**What the exercise asks**
Return every line of the data exactly as it stands.

Task material below:

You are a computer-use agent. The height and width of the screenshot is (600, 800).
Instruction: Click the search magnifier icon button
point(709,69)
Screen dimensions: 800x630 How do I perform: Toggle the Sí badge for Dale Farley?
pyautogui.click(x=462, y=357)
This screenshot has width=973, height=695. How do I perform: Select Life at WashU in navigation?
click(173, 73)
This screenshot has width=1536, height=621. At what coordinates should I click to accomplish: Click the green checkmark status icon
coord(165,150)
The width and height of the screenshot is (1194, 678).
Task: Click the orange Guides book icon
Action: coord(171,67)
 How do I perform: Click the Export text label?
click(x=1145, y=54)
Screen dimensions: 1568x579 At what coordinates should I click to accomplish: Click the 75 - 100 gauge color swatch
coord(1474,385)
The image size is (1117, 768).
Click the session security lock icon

End of Task material.

**Answer below**
You are a computer-use agent. The height and width of the screenshot is (600, 800).
Instruction: Click the search magnifier icon button
point(709,69)
Screen dimensions: 800x630 How do I perform: Toggle the Sí badge for Dale Farley?
pyautogui.click(x=462, y=357)
This screenshot has width=973, height=695. How do I perform: Select Life at WashU in navigation?
click(173, 73)
This screenshot has width=1536, height=621. At what coordinates should I click to accomplish: Click the green checkmark status icon
coord(165,150)
The width and height of the screenshot is (1194, 678).
Task: Click the orange Guides book icon
Action: coord(171,67)
 How do I perform: Click the Export text label?
click(x=1145, y=54)
Screen dimensions: 1568x579 At what coordinates should I click to accomplish: Click the 75 - 100 gauge color swatch
coord(1474,385)
The image size is (1117, 768).
Click the session security lock icon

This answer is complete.